Job A → Copy the passage of the review thread from "rather than using" to "in this patch?" word for word.
Job B → According to the review thread, why did the writer choose to have DWARFDebugLineTable always receive full section information instead of handling the "I don't know what section" case itself? Answer in one to three sentences.
Job C →
Answer these questions from the review thread, one per line:
(i) What does the reviewer suggest replacing "unique_ptr<T>()" with?
(ii) How does the reviewer say the explicit "== nullptr" check would more canonically be written?
(iii) After which patch does the change fix several lit tests?

──────── Study text ────────

Lots more get<N> rather than first/second. But there's also enough uses here it might be nicer to name the two variables instead of accessing them by pair repeatedly.

Perhaps this function should return StringRefs into the originally passed in string (perhaps the original input should be a StringRef too)?

Would make_pair be simpler here?

Also potentially using std::move to avoid extra string copies:

return std::make_pair(std::move(BinaryName), std::move(ArchName));

rather than using the tuple accessor (get<N>) I think it's probably still more canonical to use ".first" and ".second" for pairs.

You could replace the "unique_ptr<T>()" with "nullptr" here.

I don't think much code in LLVM checks for explicit "== nullptr" - this would probably more canonically be written as "if (!Objects.first)"

Guess this cast is needed because of the conversion to Expected?

Is non-error, but null, a valid result from this function? That's a tricky thing, but could be the case.

I wonder if Expected<T*> should be constructible from nullptr_t to simplify this sort of case?

Is this related to the rest of the change in this patch?

If not, it should probably go in a separate patch/commit.

I think this follows on from one of the comments I made in the original review - I don't know it's worth plumbing through the section index to any callers except the original one you had in mind (objdump disassembly) as all the other callers will need work to do anytihng other than what they do today (eg: the symbolizer could have support for multiple answers - the same address in multiple sections (in which case it'd need tests for that, etc)- but this bit of code isn't doing that)

the idea was:

• to not copy ModuleName parsing code from Symbolizer. This code is neccessary to properly handle ModuleName on Darwin, since it contains architecture postfix.
• and another reason Is to use this function in any place where SectionIndex would be neccessary. Specifying Undef value is not enough usually, see later comment on the Undef SectionIndex usage.

I think that my original description was not clear enough and there is some misunderstanding of new interface usage. Let`s clarify it now and decide what should it mean.

I assume that SectionIndex should always be set in the correct value. Setting SectionIndex into Undef state could lead to incorrect work if relocations present. At least that is how it is currently done. That assumes that all callers of new interface need to do extra work to set SectionIndex properly. In some cases I already done that additional work, in some cases left it in Undef state(if it did not brake testing) and for some cases getModuleSectionIndexForAddress could be used for setting SectionIndex(that is the temporarily routine until proper code implemented). These two last cases assumed to be changed into proper implementation.

It differs from the logic - if SectionIndex presented then take it into account, if SectionIndex is not presented then handle it somehow.

The rationale for that is that DWARFDebugLineTable looks to be improper place to decide how to handle "I don't know what section" case. Different use cases could assume different handling of that situation. So I decided that DWARFDebugLineTable should always receive full info and caller of this routine should decide how to handle this situation.

f.e. case "I don't know what section" could be handled :

a) find correct section and set it.
b) find several sections which match to local offset and use them.
c) find last section which match to local offset and use it(behavior before fix).
d) ignore that case.
f) display error ... something else...

Do you think we need to change it and allow setting SectionIndex into Undef state and specify how DWARFDebugLineTable would handle it ?

The only relation is that it fixes several lit tests after "D58194" patch.

──────── Given entries ────────

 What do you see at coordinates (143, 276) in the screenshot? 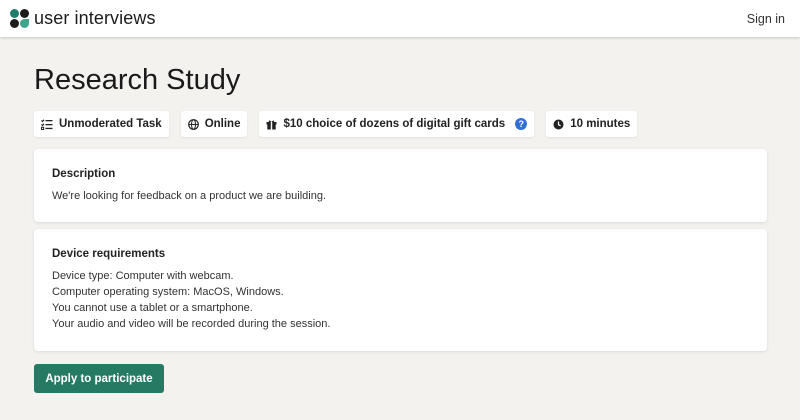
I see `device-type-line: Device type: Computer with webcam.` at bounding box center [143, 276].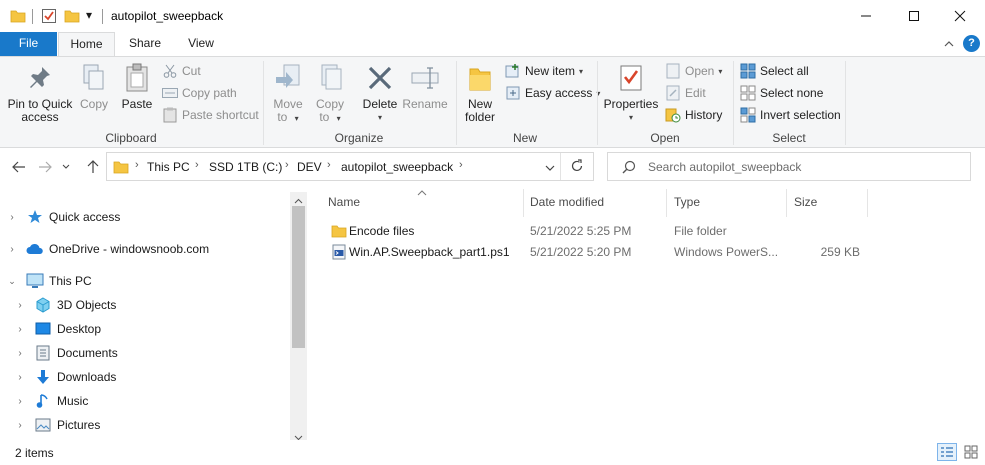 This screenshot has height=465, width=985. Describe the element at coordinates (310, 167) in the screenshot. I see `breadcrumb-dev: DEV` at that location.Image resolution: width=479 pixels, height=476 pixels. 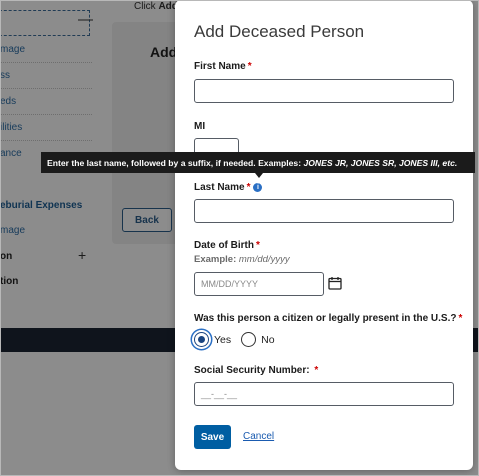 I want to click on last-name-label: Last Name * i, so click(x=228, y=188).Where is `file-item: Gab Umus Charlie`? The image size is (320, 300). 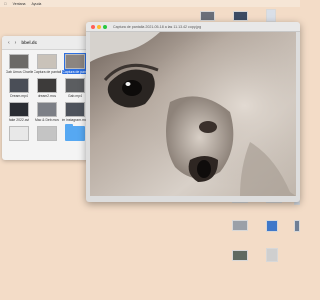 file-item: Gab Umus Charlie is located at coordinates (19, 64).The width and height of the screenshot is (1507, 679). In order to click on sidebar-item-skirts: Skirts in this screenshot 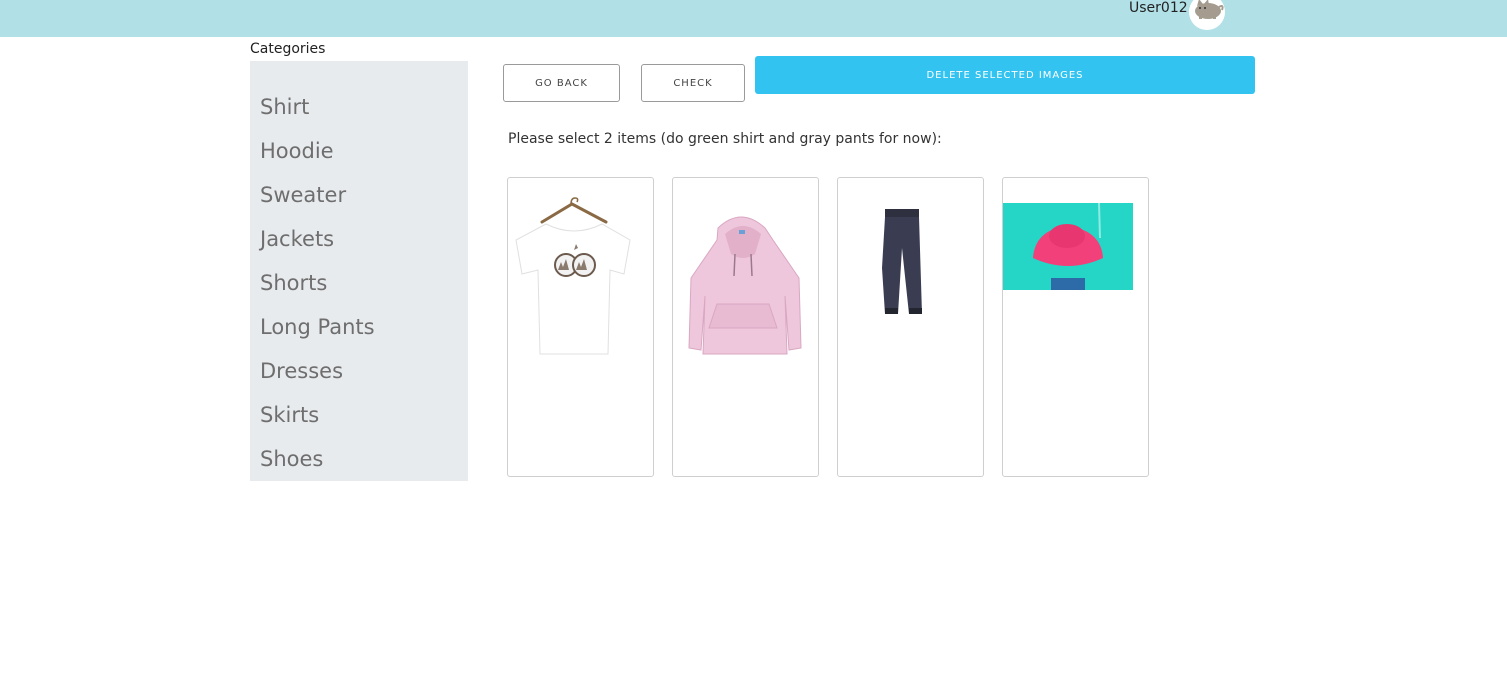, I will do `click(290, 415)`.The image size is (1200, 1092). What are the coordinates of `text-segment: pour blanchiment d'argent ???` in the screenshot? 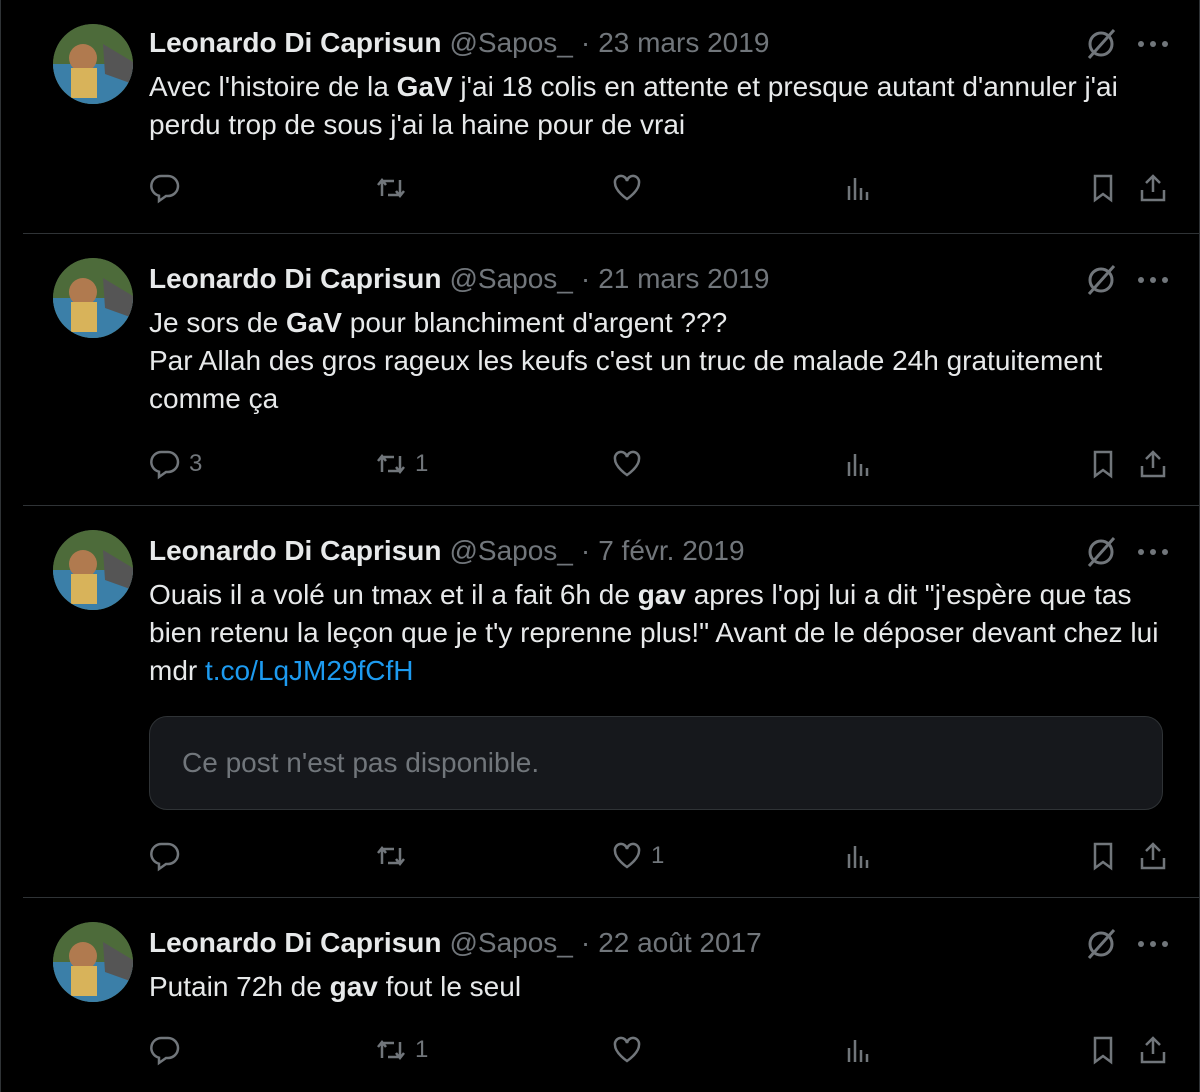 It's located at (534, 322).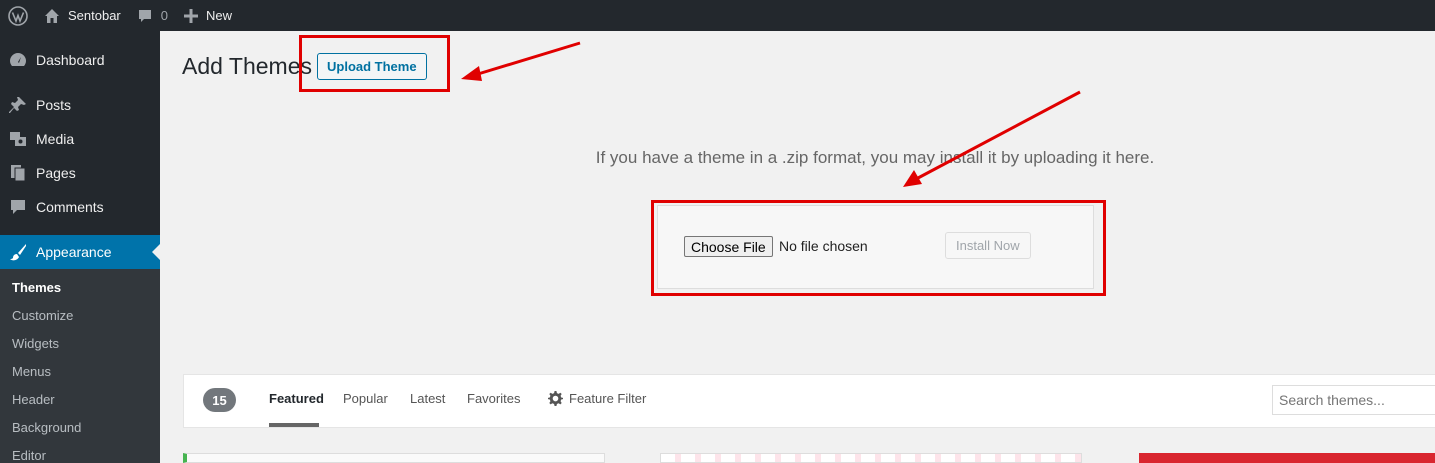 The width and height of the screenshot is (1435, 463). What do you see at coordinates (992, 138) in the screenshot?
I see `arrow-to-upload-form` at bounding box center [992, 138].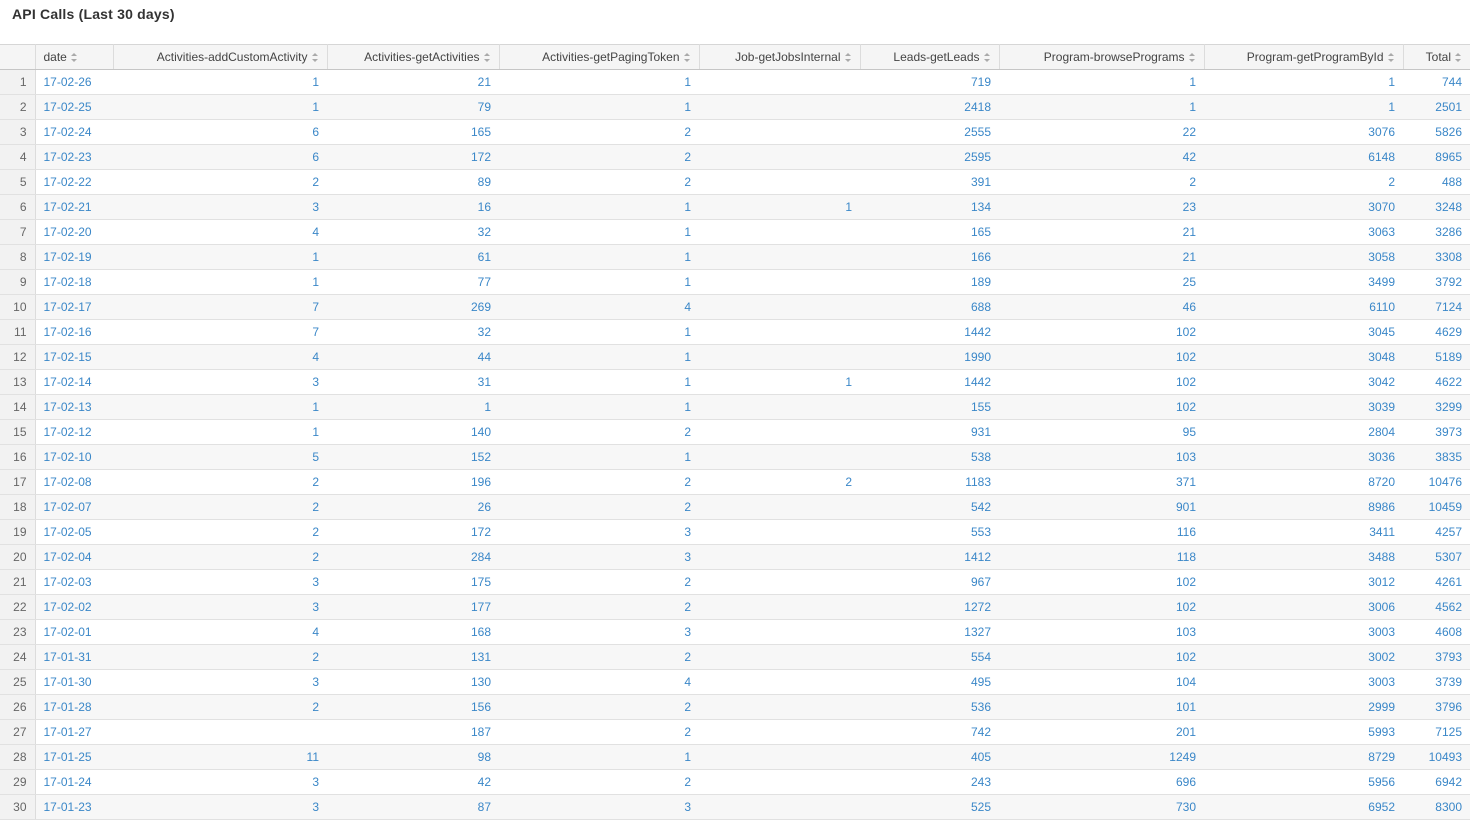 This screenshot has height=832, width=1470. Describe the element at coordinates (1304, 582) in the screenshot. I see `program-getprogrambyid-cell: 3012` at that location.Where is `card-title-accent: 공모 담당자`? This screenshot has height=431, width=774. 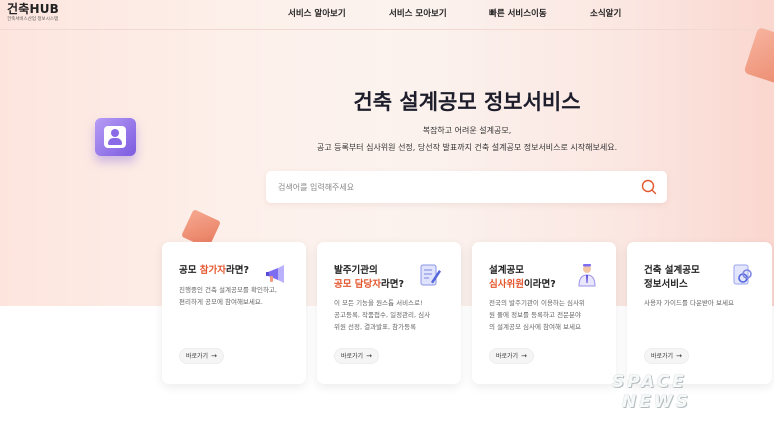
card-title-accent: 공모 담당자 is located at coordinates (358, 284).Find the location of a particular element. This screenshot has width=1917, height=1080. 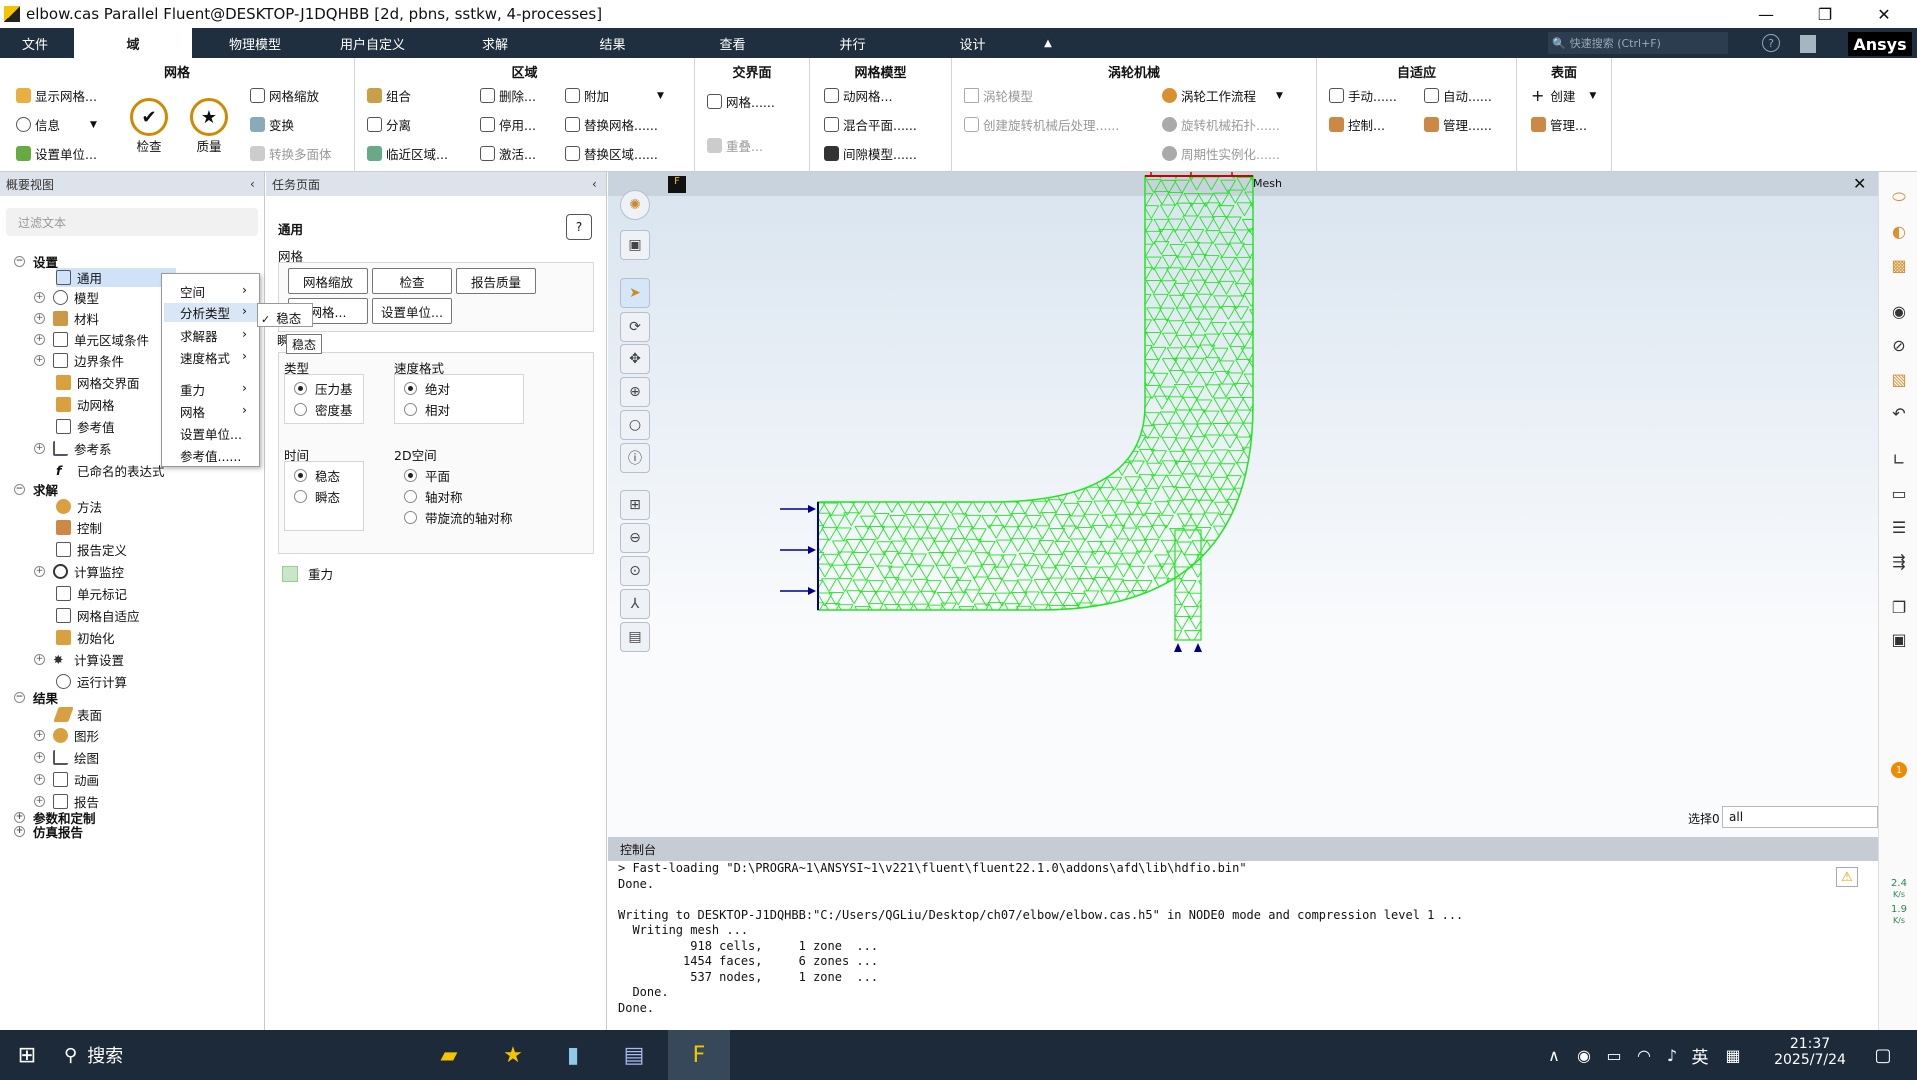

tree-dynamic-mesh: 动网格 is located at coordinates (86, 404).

────────

Task response A →
rather than using the tuple accessor (get<N>) I think it's probably still more canonical to use ".first" and ".second" for pairs.

You could replace the "unique_ptr<T>()" with "nullptr" here.

I don't think much code in LLVM checks for explicit "== nullptr" - this would probably more canonically be written as "if (!Objects.first)"

Guess this cast is needed because of the conversion to Expected?

Is non-error, but null, a valid result from this function? That's a tricky thing, but could be the case.

I wonder if Expected<T*> should be constructible from nullptr_t to simplify this sort of case?

Is this related to the rest of the change in this patch?

Task response B → The writer considered DWARFDebugLineTable an improper place to decide how to handle the "I don't know what section" case, since different use cases could handle that situation differently. The caller of the routine should therefore decide how to handle it.

Task response C →
(i) "nullptr"
(ii) "if (!Objects.first)"
(iii) D58194